Task statement.
Give back the entries below verbatim.

Dataset entries
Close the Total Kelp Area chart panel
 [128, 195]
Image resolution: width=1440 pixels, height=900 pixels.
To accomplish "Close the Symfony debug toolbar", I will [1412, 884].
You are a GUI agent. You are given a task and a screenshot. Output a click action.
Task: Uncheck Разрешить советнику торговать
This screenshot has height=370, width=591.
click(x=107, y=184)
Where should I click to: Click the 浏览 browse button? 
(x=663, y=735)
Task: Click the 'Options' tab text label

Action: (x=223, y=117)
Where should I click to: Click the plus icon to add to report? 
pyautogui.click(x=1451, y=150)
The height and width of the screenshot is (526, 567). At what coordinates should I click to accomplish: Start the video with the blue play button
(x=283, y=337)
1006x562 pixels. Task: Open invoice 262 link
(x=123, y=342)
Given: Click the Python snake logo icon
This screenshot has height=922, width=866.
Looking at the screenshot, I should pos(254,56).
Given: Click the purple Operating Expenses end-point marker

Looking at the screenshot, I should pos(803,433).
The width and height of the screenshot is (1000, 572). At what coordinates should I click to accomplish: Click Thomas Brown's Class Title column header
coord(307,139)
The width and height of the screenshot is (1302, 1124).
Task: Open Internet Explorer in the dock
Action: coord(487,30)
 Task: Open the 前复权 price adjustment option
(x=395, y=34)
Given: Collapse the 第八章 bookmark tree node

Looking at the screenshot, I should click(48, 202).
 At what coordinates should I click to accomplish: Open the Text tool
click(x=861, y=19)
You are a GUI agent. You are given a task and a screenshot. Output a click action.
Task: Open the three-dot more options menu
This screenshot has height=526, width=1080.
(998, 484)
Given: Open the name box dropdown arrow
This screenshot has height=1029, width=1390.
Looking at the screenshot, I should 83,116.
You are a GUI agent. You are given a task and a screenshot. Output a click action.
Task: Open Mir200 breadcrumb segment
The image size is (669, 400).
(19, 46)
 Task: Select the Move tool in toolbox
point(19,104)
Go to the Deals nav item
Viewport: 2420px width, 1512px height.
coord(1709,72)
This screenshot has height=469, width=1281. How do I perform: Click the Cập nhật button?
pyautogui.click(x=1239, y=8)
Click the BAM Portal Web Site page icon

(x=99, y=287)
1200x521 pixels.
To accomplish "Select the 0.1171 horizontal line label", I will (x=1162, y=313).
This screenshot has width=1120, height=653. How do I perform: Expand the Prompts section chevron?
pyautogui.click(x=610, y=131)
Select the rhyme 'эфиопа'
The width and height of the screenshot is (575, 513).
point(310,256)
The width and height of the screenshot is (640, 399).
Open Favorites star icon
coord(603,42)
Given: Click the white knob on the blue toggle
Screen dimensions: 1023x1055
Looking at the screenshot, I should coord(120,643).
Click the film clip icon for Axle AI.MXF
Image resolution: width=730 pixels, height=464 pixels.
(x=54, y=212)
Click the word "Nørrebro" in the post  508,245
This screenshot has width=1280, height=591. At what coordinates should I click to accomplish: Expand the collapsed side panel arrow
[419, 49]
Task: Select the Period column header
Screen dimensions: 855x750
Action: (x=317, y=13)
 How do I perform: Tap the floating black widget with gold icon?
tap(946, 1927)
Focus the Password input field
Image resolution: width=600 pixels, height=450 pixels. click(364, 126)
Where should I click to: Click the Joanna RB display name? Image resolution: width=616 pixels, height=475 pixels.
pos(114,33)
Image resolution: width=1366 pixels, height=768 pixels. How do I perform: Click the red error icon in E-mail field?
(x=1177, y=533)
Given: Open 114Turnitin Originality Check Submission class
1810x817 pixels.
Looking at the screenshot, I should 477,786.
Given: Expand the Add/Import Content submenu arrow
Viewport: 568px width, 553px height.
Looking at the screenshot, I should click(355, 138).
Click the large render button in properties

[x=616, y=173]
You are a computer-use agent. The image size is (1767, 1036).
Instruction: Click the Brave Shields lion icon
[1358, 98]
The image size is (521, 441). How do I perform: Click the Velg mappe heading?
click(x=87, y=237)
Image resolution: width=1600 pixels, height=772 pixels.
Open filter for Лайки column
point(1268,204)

Your response.
Close the Total Kelp Area chart panel
 [128, 195]
Image resolution: width=1440 pixels, height=900 pixels.
To accomplish "Close the Symfony debug toolbar", I will [1412, 884].
You are a GUI agent. You are given a task and a screenshot. Output a click action.
Task: Uncheck Разрешить советнику торговать
This screenshot has height=370, width=591.
click(x=107, y=184)
Where should I click to: Click the 浏览 browse button? 
(x=663, y=735)
Task: Click the 'Options' tab text label

Action: (x=223, y=117)
Where should I click to: Click the plus icon to add to report? 
pyautogui.click(x=1451, y=150)
The height and width of the screenshot is (526, 567). At what coordinates should I click to accomplish: Start the video with the blue play button
(x=283, y=337)
1006x562 pixels. Task: Open invoice 262 link
(x=123, y=342)
Given: Click the Python snake logo icon
This screenshot has height=922, width=866.
Looking at the screenshot, I should pos(254,56).
Given: Click the purple Operating Expenses end-point marker

Looking at the screenshot, I should pos(803,433).
The width and height of the screenshot is (1000, 572). At what coordinates should I click to accomplish: Click Thomas Brown's Class Title column header
coord(307,139)
The width and height of the screenshot is (1302, 1124).
Task: Open Internet Explorer in the dock
Action: coord(487,30)
 Task: Open the 前复权 price adjustment option
(x=395, y=34)
Given: Collapse the 第八章 bookmark tree node

Looking at the screenshot, I should click(48, 202).
 At what coordinates should I click to accomplish: Open the Text tool
click(x=861, y=19)
You are a GUI agent. You are given a task and a screenshot. Output a click action.
Task: Open the three-dot more options menu
This screenshot has height=526, width=1080.
(998, 484)
Given: Open the name box dropdown arrow
This screenshot has height=1029, width=1390.
Looking at the screenshot, I should 83,116.
You are a GUI agent. You are given a task and a screenshot. Output a click action.
Task: Open Mir200 breadcrumb segment
The image size is (669, 400).
(19, 46)
 Task: Select the Move tool in toolbox
point(19,104)
Go to the Deals nav item
Viewport: 2420px width, 1512px height.
coord(1709,72)
This screenshot has height=469, width=1281. How do I perform: Click the Cập nhật button?
pyautogui.click(x=1239, y=8)
Click the BAM Portal Web Site page icon

(x=99, y=287)
1200x521 pixels.
To accomplish "Select the 0.1171 horizontal line label", I will (x=1162, y=313).
This screenshot has width=1120, height=653. How do I perform: Expand the Prompts section chevron?
pyautogui.click(x=610, y=131)
Select the rhyme 'эфиопа'
The width and height of the screenshot is (575, 513).
point(310,256)
The width and height of the screenshot is (640, 399).
Open Favorites star icon
coord(603,42)
Given: Click the white knob on the blue toggle
Screen dimensions: 1023x1055
Looking at the screenshot, I should coord(120,643).
Click the film clip icon for Axle AI.MXF
Image resolution: width=730 pixels, height=464 pixels.
(x=54, y=212)
Click the word "Nørrebro" in the post  508,245
This screenshot has width=1280, height=591. At what coordinates should I click to accomplish: Expand the collapsed side panel arrow
[419, 49]
Task: Select the Period column header
Screen dimensions: 855x750
Action: (x=317, y=13)
 How do I perform: Tap the floating black widget with gold icon?
tap(946, 1927)
Focus the Password input field
Image resolution: width=600 pixels, height=450 pixels. click(364, 126)
Where should I click to: Click the Joanna RB display name? Image resolution: width=616 pixels, height=475 pixels.
pos(114,33)
Image resolution: width=1366 pixels, height=768 pixels. How do I perform: Click the red error icon in E-mail field?
(x=1177, y=533)
Given: Open 114Turnitin Originality Check Submission class
1810x817 pixels.
Looking at the screenshot, I should 477,786.
Given: Expand the Add/Import Content submenu arrow
Viewport: 568px width, 553px height.
Looking at the screenshot, I should click(355, 138).
Click the large render button in properties

[x=616, y=173]
You are a computer-use agent. The image size is (1767, 1036).
Instruction: Click the Brave Shields lion icon
[1358, 98]
The image size is (521, 441). How do I perform: Click the Velg mappe heading?
click(x=87, y=237)
Image resolution: width=1600 pixels, height=772 pixels.
Open filter for Лайки column
point(1268,204)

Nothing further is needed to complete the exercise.